THE TASK: Copy, please, the line with "across the landscape" and each line that follows it through the end of the data below, exactly as given and without pictures.

GIVEN RECORDS:

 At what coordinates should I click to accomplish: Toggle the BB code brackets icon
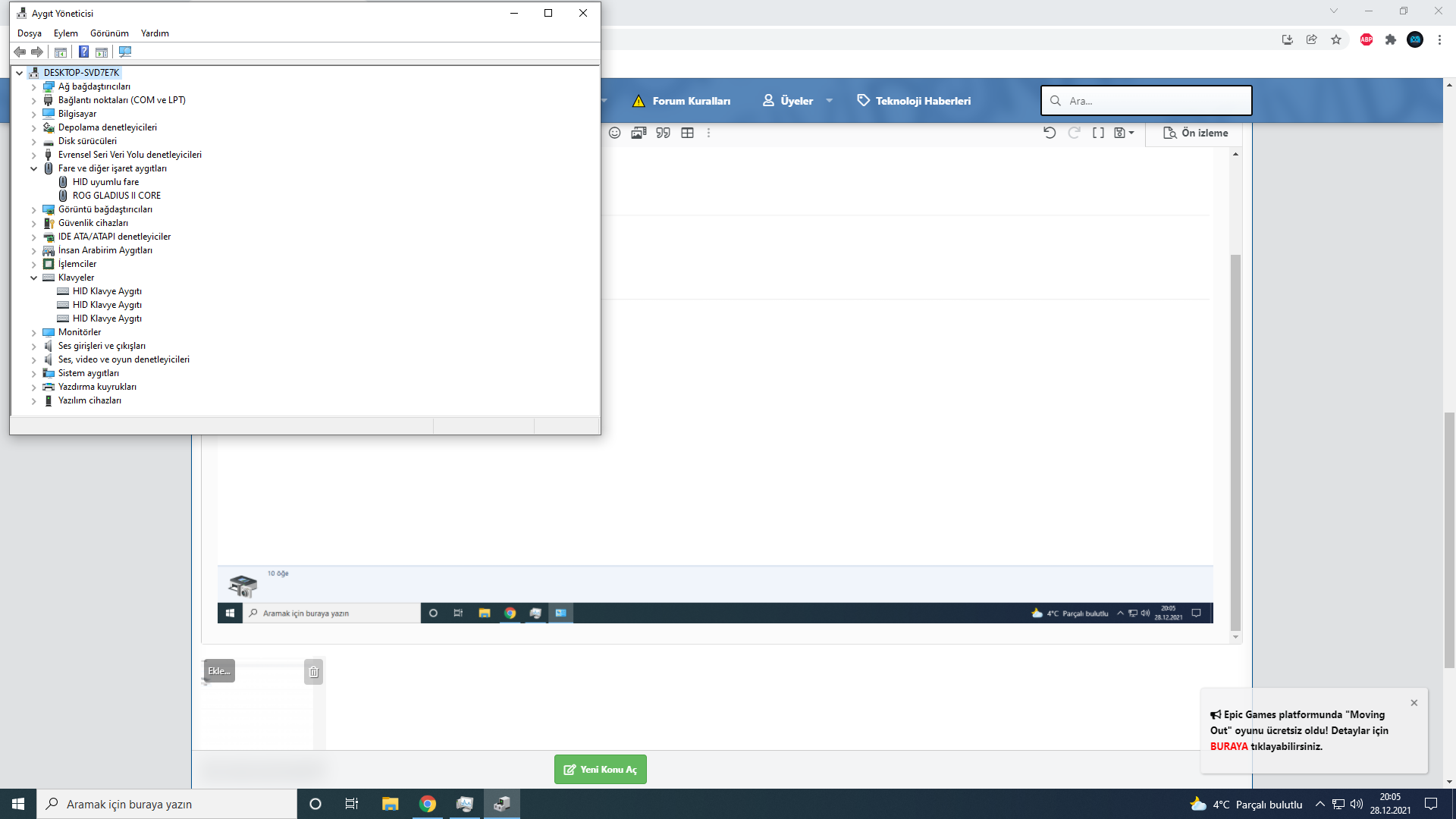1098,133
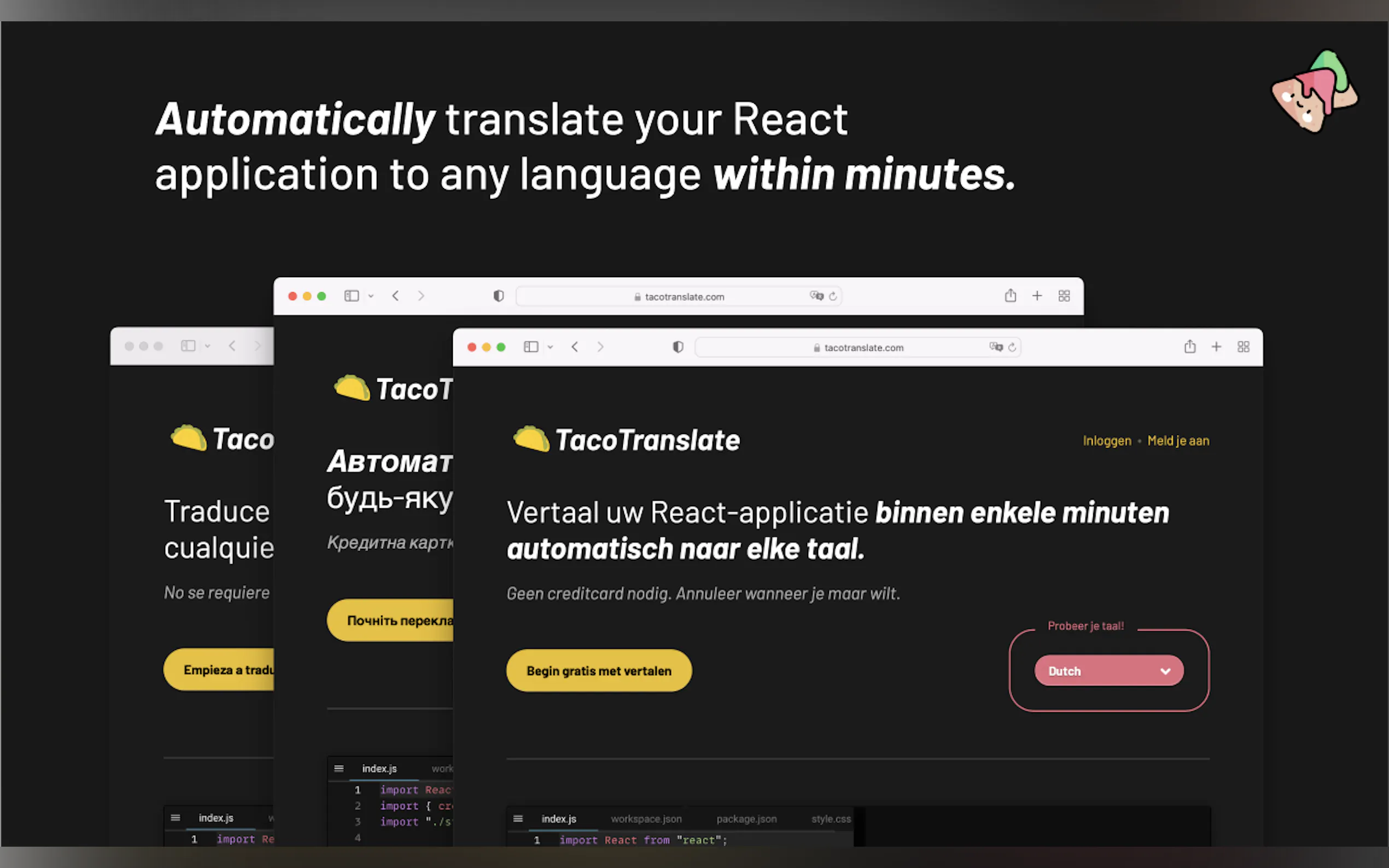Viewport: 1389px width, 868px height.
Task: Open a new tab with the plus icon in the front browser
Action: coord(1216,347)
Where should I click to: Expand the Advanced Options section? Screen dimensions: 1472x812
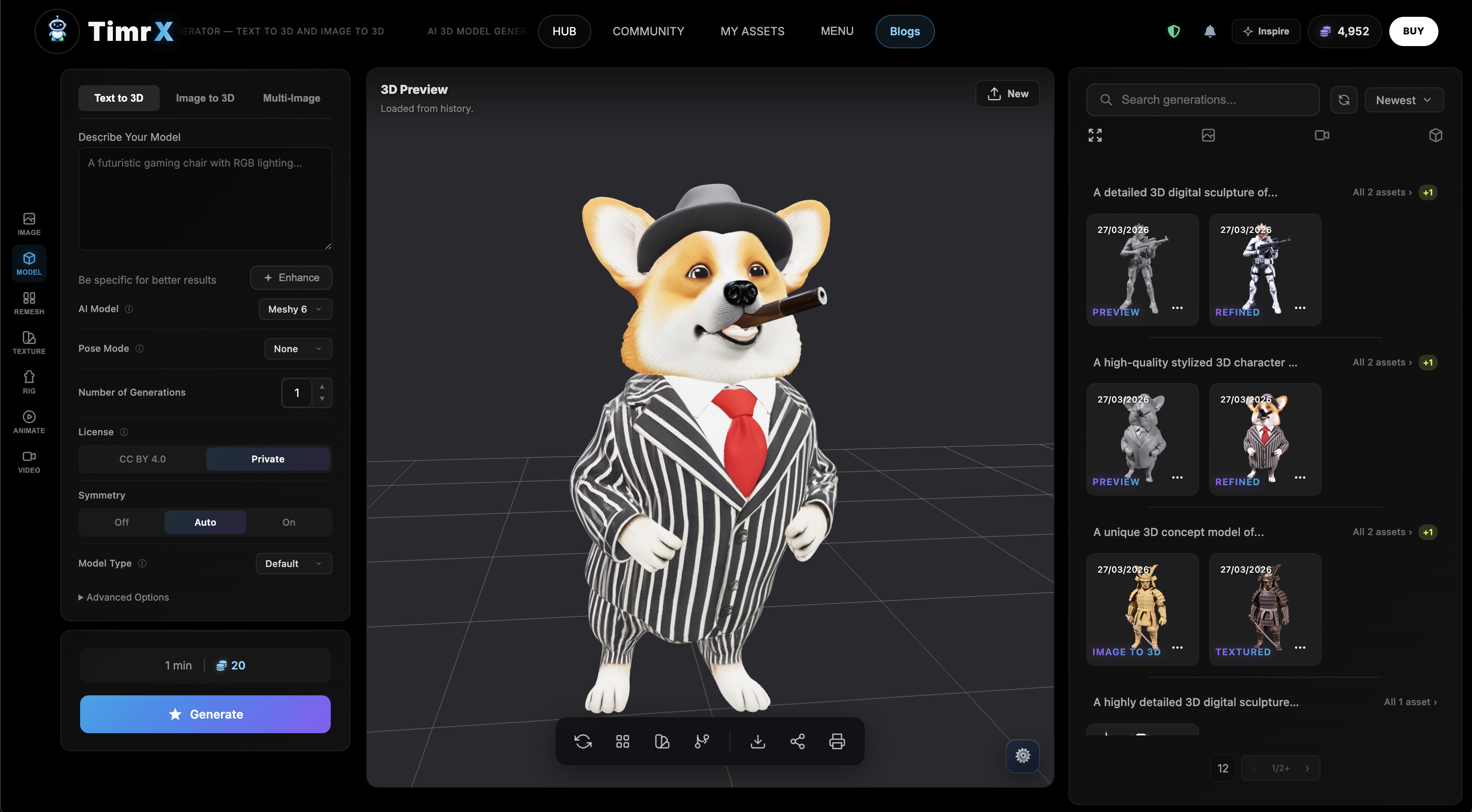coord(124,597)
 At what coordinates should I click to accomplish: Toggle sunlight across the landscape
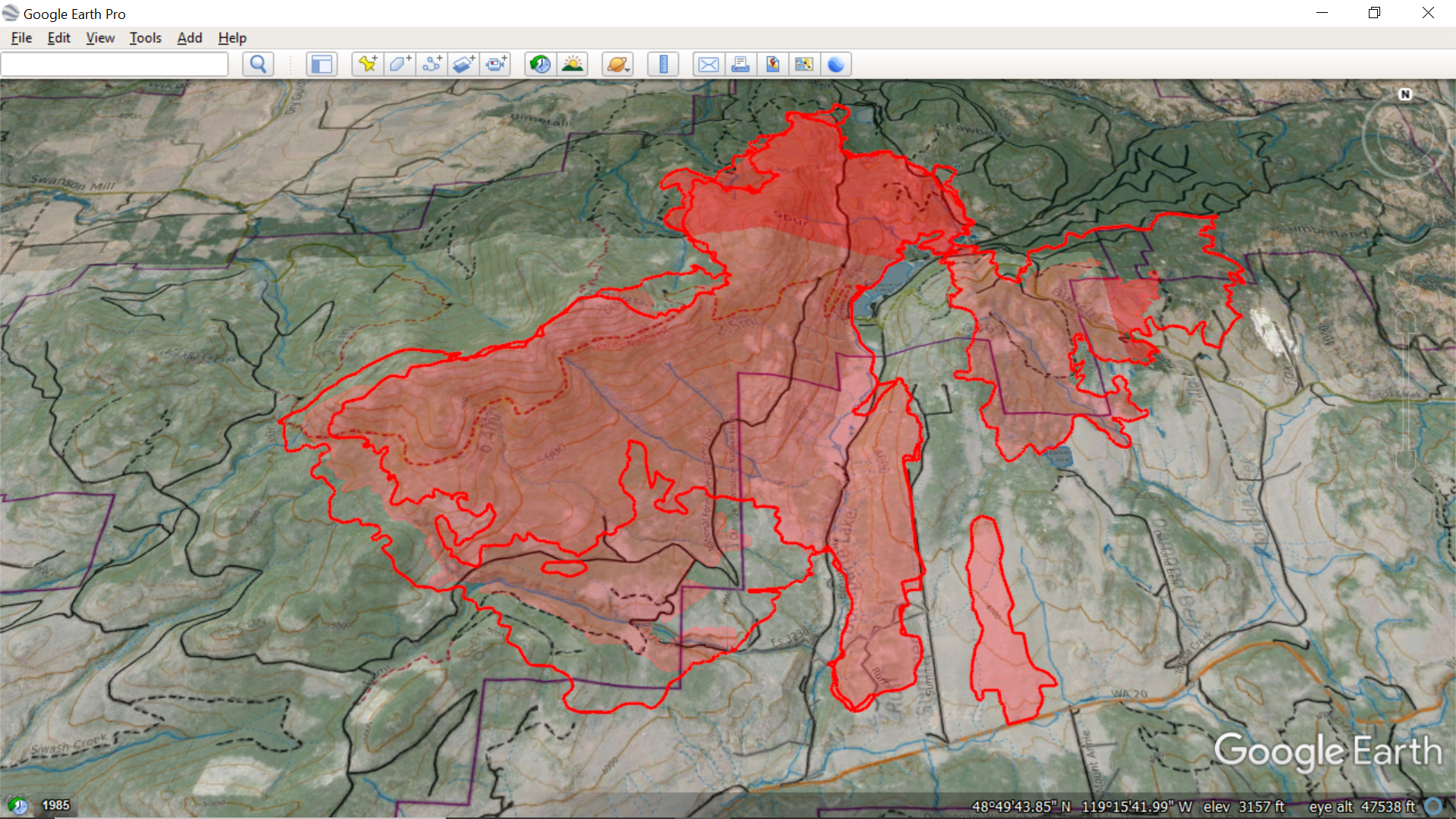click(x=573, y=64)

EXERCISE RESULT:
 At what coordinates should I click to accomplish: Toggle sunlight across the landscape
click(x=573, y=64)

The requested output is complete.